Render the entries starting at the line that contains "Image resolution: width=1205" and ending at the line that contains "pyautogui.click(x=39, y=380)" as a Markdown table with the columns Number and Entry, one numbered row per nonblank line. Leave the pictures out.

> ITEMS:
--- Begin ---
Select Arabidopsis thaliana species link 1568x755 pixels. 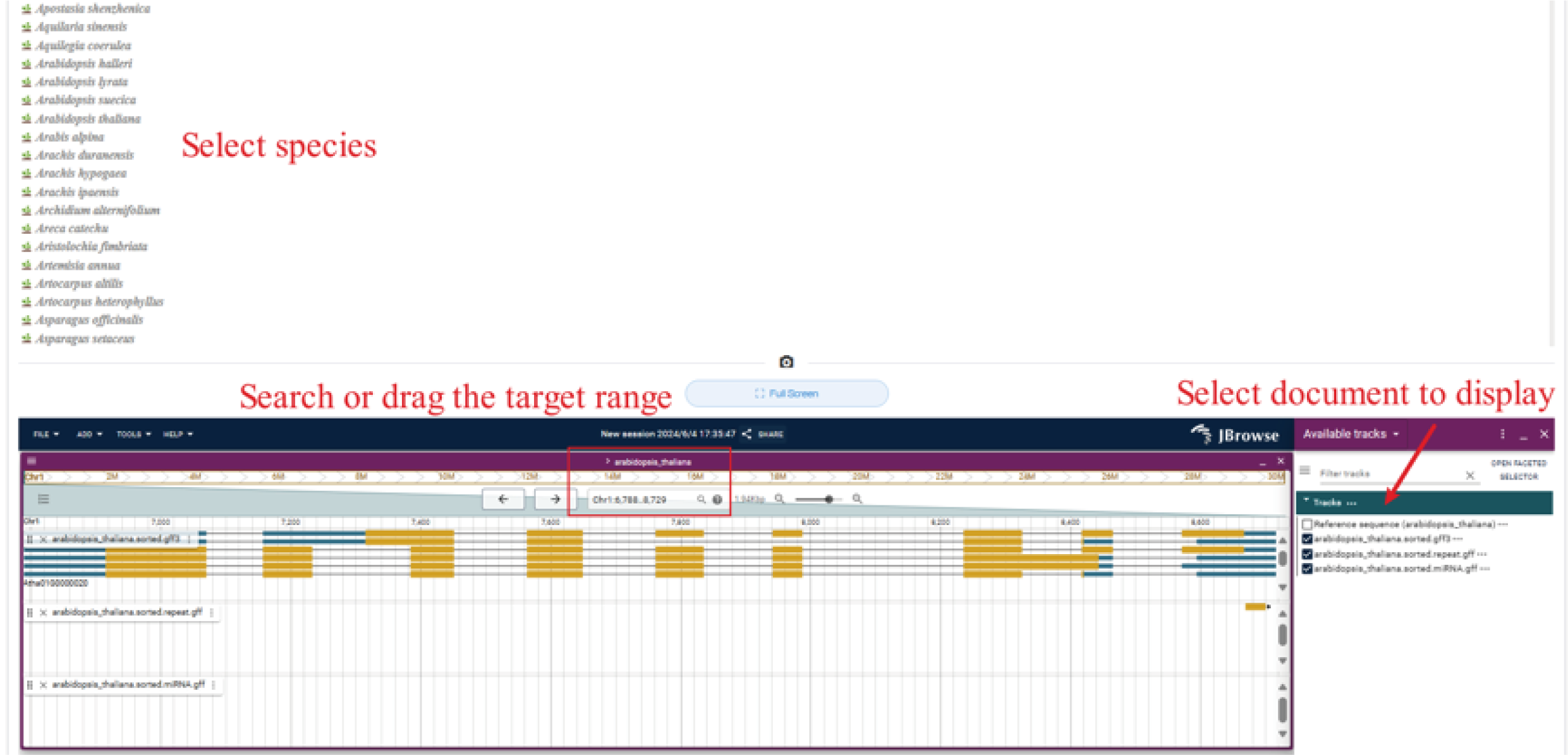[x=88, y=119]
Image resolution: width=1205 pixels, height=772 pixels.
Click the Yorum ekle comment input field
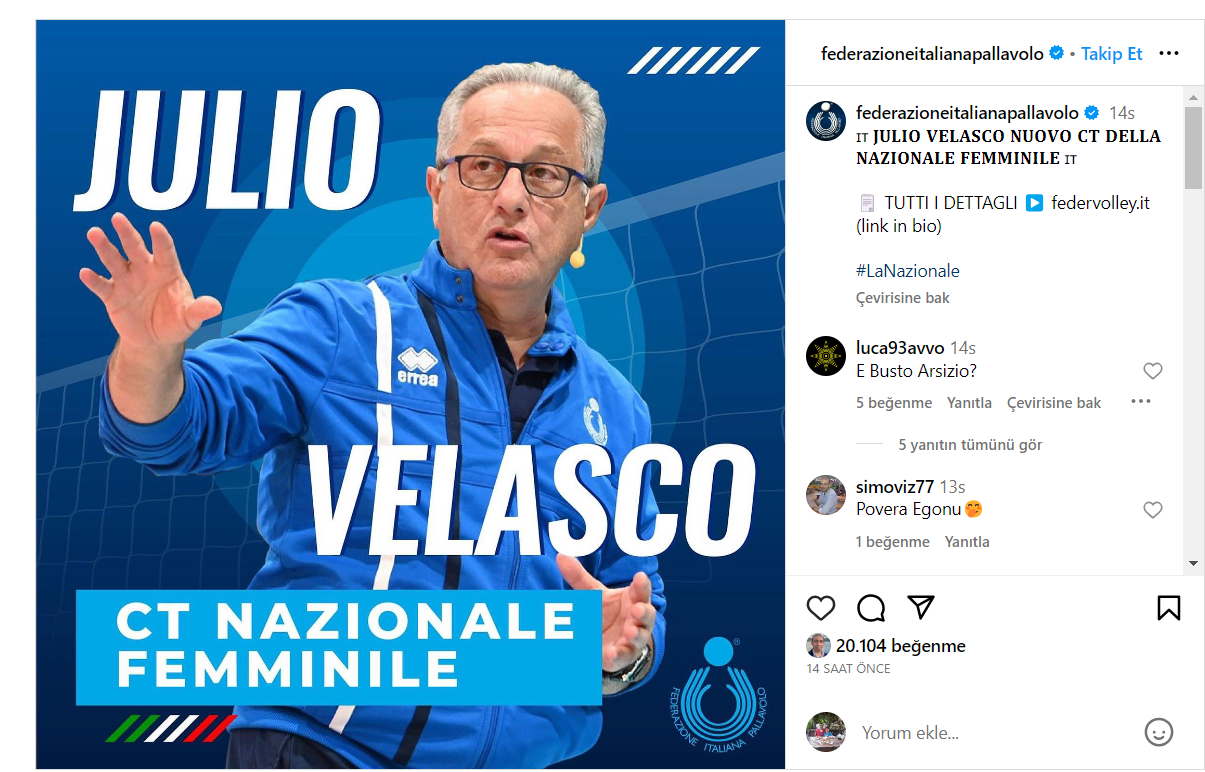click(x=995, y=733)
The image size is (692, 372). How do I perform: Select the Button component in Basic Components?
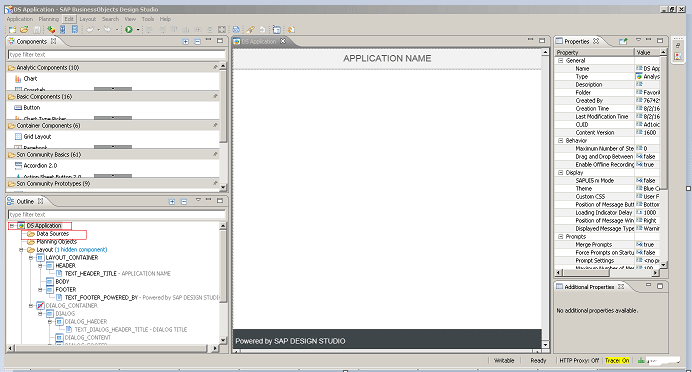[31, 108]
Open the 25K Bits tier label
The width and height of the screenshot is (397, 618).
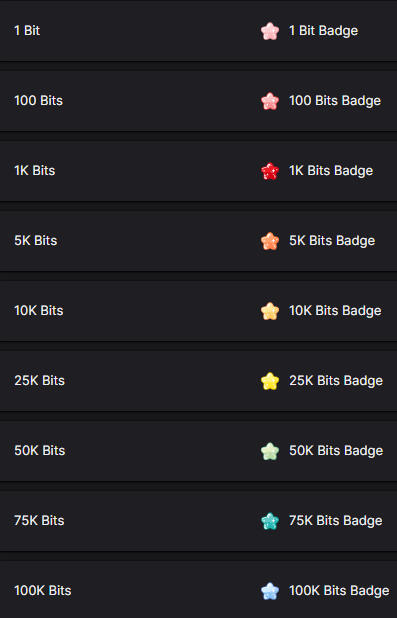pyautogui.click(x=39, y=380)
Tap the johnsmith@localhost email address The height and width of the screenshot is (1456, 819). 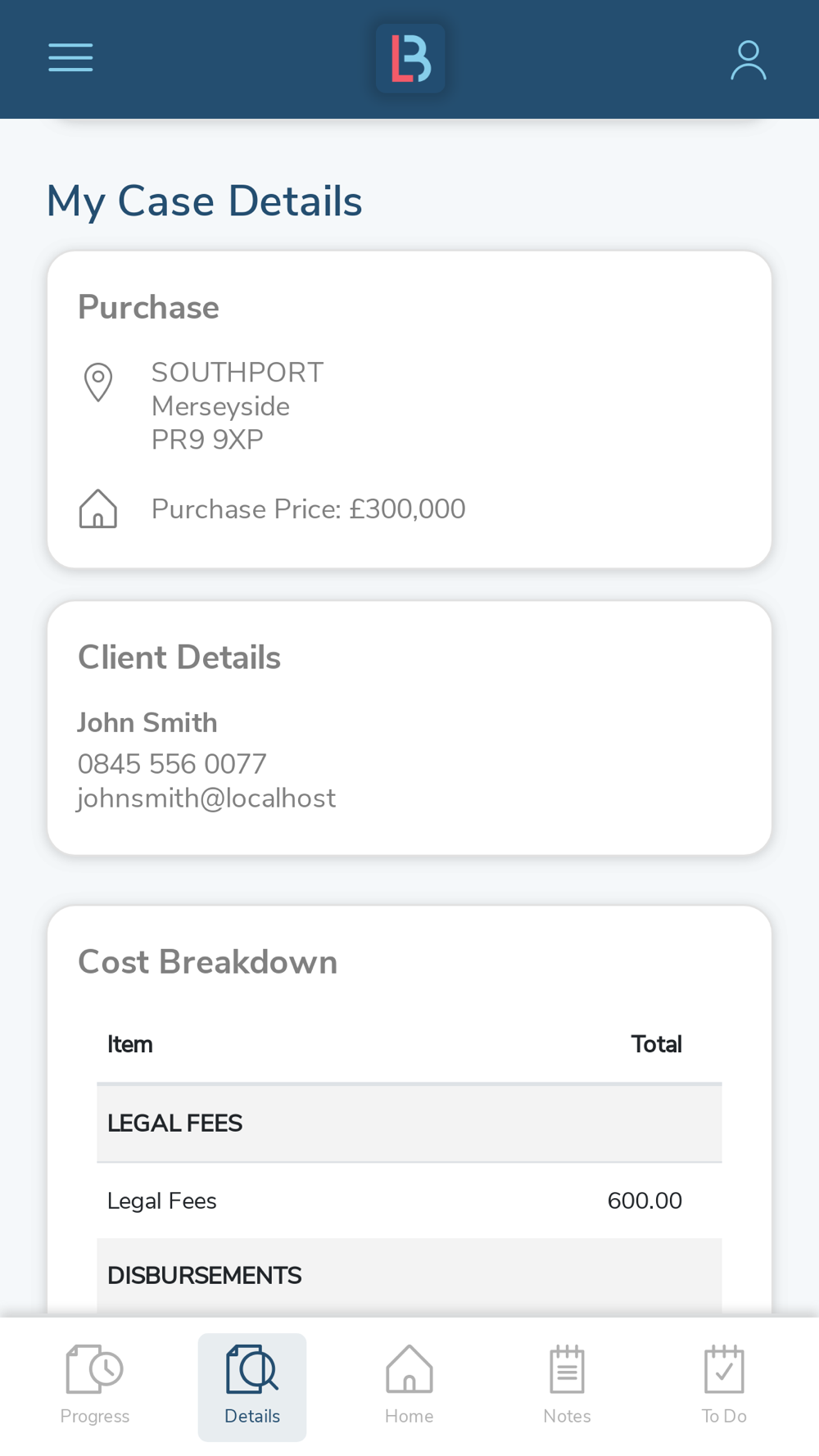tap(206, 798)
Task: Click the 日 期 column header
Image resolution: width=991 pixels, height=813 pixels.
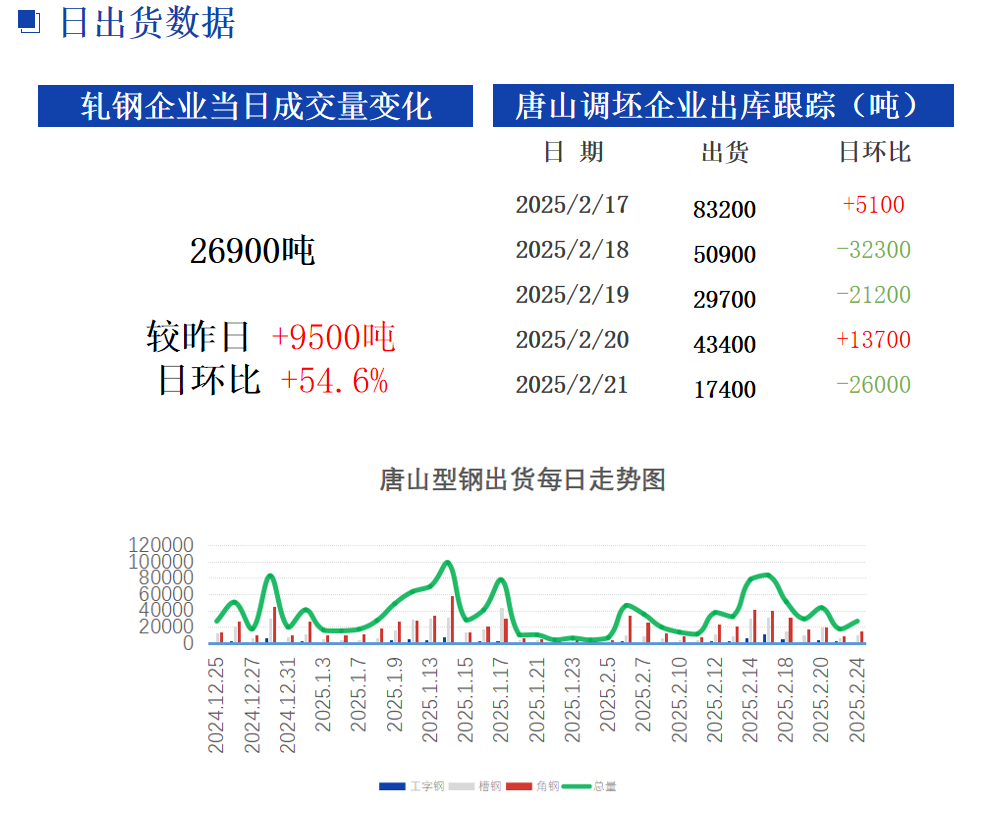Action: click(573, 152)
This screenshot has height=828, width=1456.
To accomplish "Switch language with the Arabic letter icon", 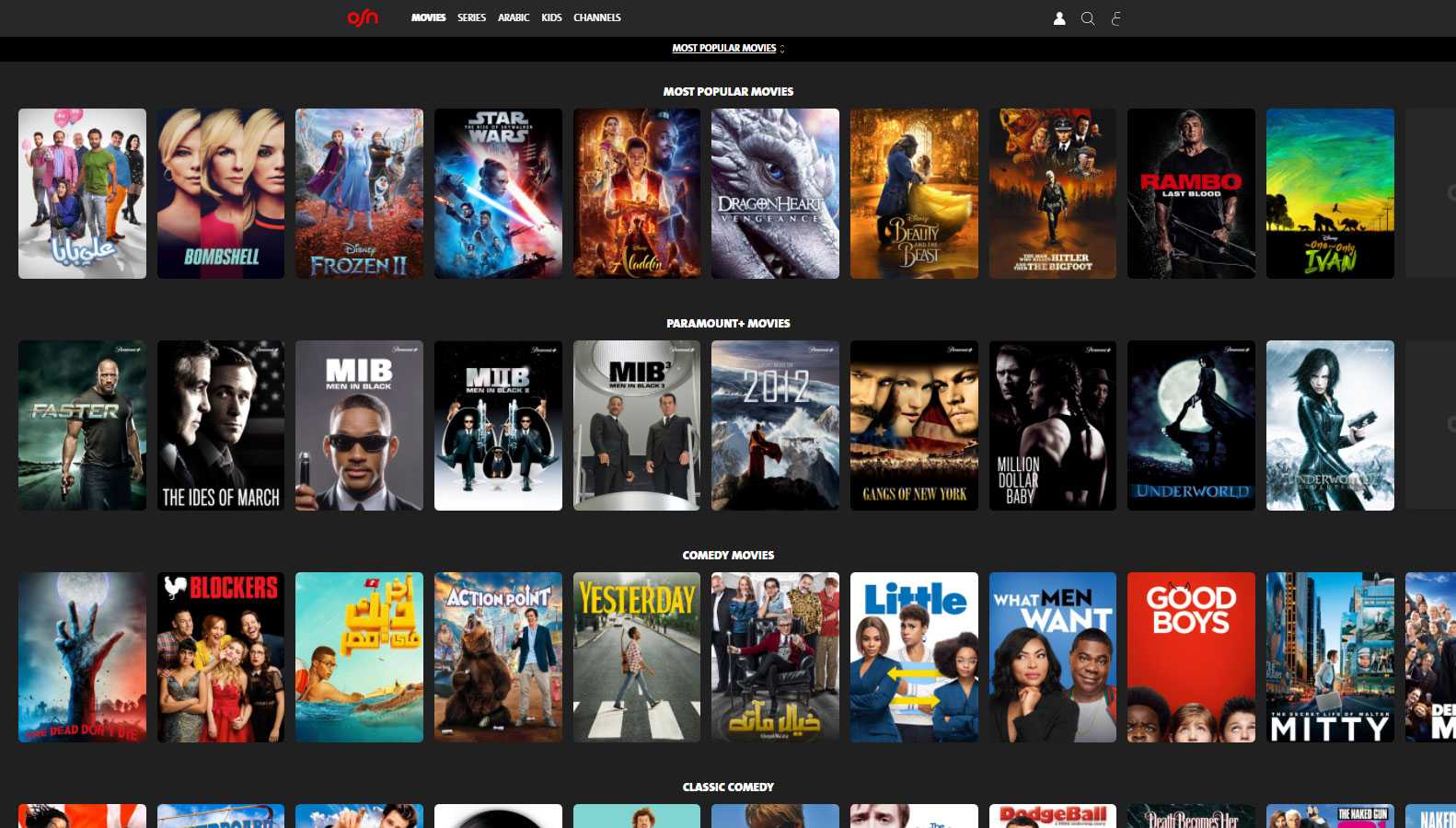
--- End ---
> ANSWER BELOW:
| Number | Entry |
|---|---|
| 1 | Image resolution: width=1205 pixels, height=772 pixels. |
| 2 | Click the Yorum ekle comment input field |
| 3 | click(x=995, y=733) |
| 4 | The image size is (692, 372). How do I perform: Select the Button component in Basic Components? |
| 5 | [31, 108] |
| 6 | Open the 25K Bits tier label |
| 7 | The width and height of the screenshot is (397, 618). |
| 8 | pyautogui.click(x=39, y=380) |